# Is arc-fault AFCI protection required?



## jar546 (Dec 13, 2018)

If a homeowner wants to add duplex receptacles to an existing circuit that under today's code would require AFCI protection, would you required the new receptacles that are being added to be AFCI protected since they are new and an extension of the existing circuit?


----------



## Pcinspector1 (Dec 13, 2018)

Jar, you really like to poke the bear don't you. 

I get to set back and watch this one, we omitted the AFCI's from code and don't require them in residential.


----------



## steveray (Dec 13, 2018)

Absofrigginloutely...

(Amd) E3902.17 Arc-fault circuit interrupter protection for branch circuit extensions or
modifications. Where branch-circuit wiring is modified, replaced, or extended in any of the areas
specified in Section E3902.12, the branch circuit shall be protected by one of the following:
1. A combination-type AFCI located at the origin of the branch circuit.
2. An outlet branch-circuit type AFCI located at the first receptacle outlet of the existing
branch circuit.
Exceptions:
1. AFCI protection shall not be required for replacement receptacles.
2. AFCI protection shall not be required where an extension of the existing conductors is not
more than 6 feet (1.8 m) in length and does not include any additional outlets or devices.


----------



## ICE (Dec 13, 2018)

Pcinspector1 said:


> we omitted the AFCI's from code


No shlt !


----------



## Pcinspector1 (Dec 13, 2018)

They started out in just the bedrooms then the next code cycle they migrated into practically the whole house. If they want to install them I'll test them. 

Also we omitted the TR receptacles, what can I say, were rebels! 

You guy's know you don't have to adopt all that crap don't you?
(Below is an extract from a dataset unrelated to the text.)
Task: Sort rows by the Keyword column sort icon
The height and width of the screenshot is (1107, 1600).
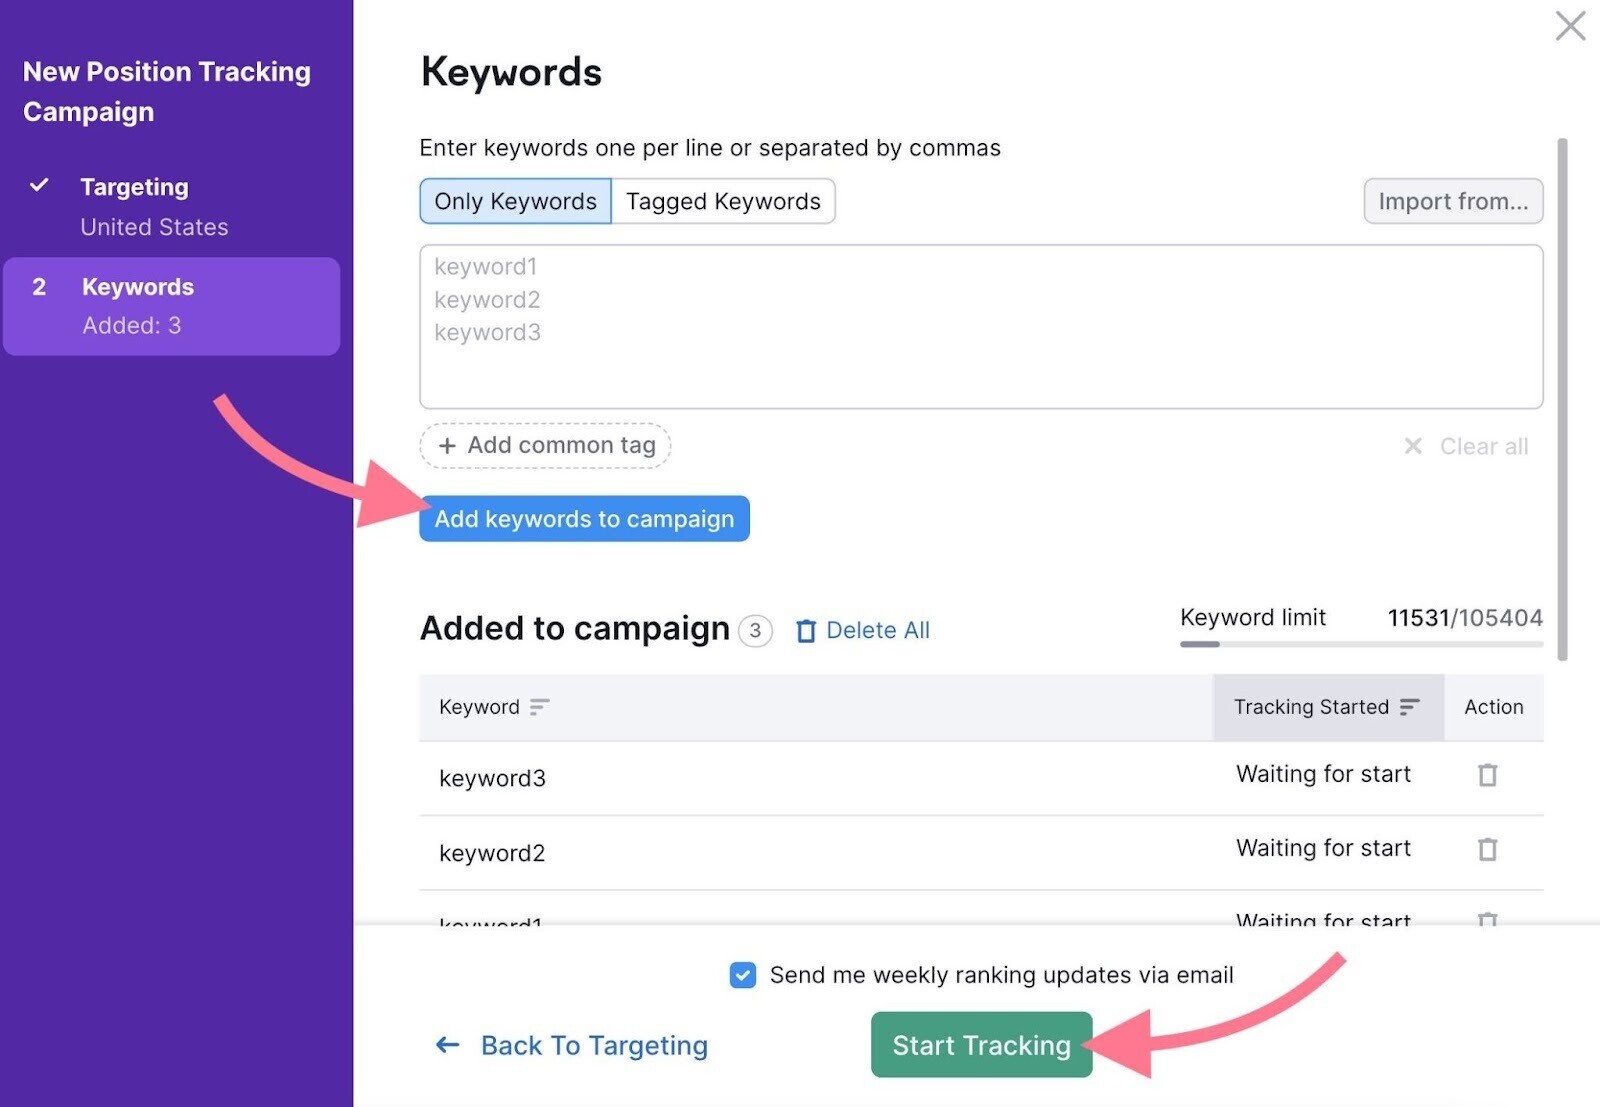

We'll look at it on the next go around!


----------



## jar546 (Dec 13, 2018)

Pcinspector1 said:


> Jar, you really like to poke the bear don't you.
> 
> I get to set back and watch this one, we omitted the AFCI's from code and don't require them in residential.



Oh boy.  I wonder what the underlying justification for not enforcing a code based on safety is.


----------



## mtlogcabin (Dec 13, 2018)

jar546 said:


> Oh boy.  I wonder what the underlying justification for not enforcing a code based on safety is.



Like any military operation the codes used to consider "acceptable losses" as a justification.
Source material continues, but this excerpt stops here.